そんな俺の様子にか、あるいは幼き金木を思ってかミッドナイトは痛まし気に顔を顰めた。

 

「通報を受けた警察から連絡が来て、私が到着した時にはもう、自分の腕を信じられない強さで噛んでいたわ。個性を使ったんだけど、間に合わずに眠る直前に食べてしまったみたい。幸いだったのが、彼の個性は食べた肉の消費をなるべく少なく―――つまり燃費が良くて、腕の回復にエネルギーを消費しても空腹は満たせたみたいで、病院に着いて目が覚めた彼は大人しい様子だったわ」

「……」

「ここまでが、私の知っている全部よ。本当は解決した事件の詳細は大抵の場合守秘義務が課せられるんだけど。事が事だから……。彼が敵に傷つけられて、その肉を食べた事は私も聞いているわ」

 

そういえば保健室に警察がいたことを思い出す。

俺の知る限り、それを見たのは緑谷だけだ。奴から今回の事については聞いてるのだろう。

 

「カネキは、何か罰とか受けるんですか」

「……それはまだ分からない。だけど、戦闘時は厄介だった敵の再生力が、この問題では役に立つかもしれないわ。あなたと緑谷くんの証言で、金木くんの処分はいい方向に向かうと思う。そもそもが、敵に殺されてもおかしくない程の重症を負わされてやむを得ずの行動だからね」

 

俺の証言で……。

だが、何も無しという訳には行かないようだ。

ミッドナイトの表情を見る限り、彼女も大層不服そうに見えた。

 

「私だって、贔屓目無しにしても罰なんていらない状況だと思うわ。ただ、警察からの要請でね。"真っ先に逃げていれば負傷する事もなかった。個性の力を過信して飛び出していった、生徒の自業自得"ですって!舐めてくれるわよね。彼が、そしてあなたも一緒に戦ってなければ、誰が死んでもおかしくなかった。そういう敵だったのよ」

「……はい。ありがとうございました」

「いいえ。
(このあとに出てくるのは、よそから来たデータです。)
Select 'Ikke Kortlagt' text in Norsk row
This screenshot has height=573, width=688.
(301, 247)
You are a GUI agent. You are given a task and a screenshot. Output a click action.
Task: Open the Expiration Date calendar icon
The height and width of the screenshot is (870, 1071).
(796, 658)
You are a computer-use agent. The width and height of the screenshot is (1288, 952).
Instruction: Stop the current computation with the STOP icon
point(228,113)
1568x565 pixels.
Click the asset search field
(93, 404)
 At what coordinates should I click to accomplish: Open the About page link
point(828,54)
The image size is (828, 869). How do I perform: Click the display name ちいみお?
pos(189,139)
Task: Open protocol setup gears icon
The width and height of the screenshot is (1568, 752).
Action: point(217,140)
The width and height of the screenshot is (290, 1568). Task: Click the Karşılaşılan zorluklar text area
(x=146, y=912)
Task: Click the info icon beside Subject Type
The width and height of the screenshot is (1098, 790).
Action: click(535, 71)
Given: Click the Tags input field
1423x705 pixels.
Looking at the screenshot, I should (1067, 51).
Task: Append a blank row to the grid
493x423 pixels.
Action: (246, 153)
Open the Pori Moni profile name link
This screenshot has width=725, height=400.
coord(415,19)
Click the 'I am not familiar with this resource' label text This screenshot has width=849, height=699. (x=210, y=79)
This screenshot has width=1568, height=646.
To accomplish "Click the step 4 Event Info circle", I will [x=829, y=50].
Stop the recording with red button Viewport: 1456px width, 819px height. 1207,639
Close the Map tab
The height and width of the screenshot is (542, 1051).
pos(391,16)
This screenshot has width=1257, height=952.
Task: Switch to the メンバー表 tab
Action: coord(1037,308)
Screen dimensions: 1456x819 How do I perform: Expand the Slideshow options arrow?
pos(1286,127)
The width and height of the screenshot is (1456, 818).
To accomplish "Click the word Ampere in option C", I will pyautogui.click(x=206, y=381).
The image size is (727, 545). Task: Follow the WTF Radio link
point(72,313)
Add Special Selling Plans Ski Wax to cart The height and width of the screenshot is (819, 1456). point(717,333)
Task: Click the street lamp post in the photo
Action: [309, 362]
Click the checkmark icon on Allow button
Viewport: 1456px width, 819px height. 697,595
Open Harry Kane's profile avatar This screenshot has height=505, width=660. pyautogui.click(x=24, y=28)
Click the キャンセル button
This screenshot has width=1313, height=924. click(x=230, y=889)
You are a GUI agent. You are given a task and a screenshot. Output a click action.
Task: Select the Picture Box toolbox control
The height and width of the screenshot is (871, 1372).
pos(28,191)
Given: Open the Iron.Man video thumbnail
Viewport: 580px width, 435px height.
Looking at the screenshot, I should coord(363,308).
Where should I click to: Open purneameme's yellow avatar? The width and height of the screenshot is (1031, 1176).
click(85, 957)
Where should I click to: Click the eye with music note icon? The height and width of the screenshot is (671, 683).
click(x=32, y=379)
分かっているとは思うけど、この事は他言無用よ」

「はい」

 

 

 

「まだ解散の時間じゃないわよね?轟くんも早く教室に戻りなさい」

 

そういわれて素直に教室に帰る。

 

俺は、ミッドナイトが金木を想って怒るのを見て、少し心が軽くなった。

彼女の話を聞いた後だと、緑谷の仮説の真実味が増す。

 

 

 

 

 

―――金木君は"人を襲ってその肉を食べる敵"じゃなくて、"栄養が足りなくても人を救うヒーロー"を選んだんじゃないかな。それって、凄く――かっこいいよね。―――

 

あぁ…そうだよな。

俺も、そう思う。

 

 

 




ミッドナイトが言っていた警察のセリフは、塚内さんじゃなくてどっかのお偉いさん。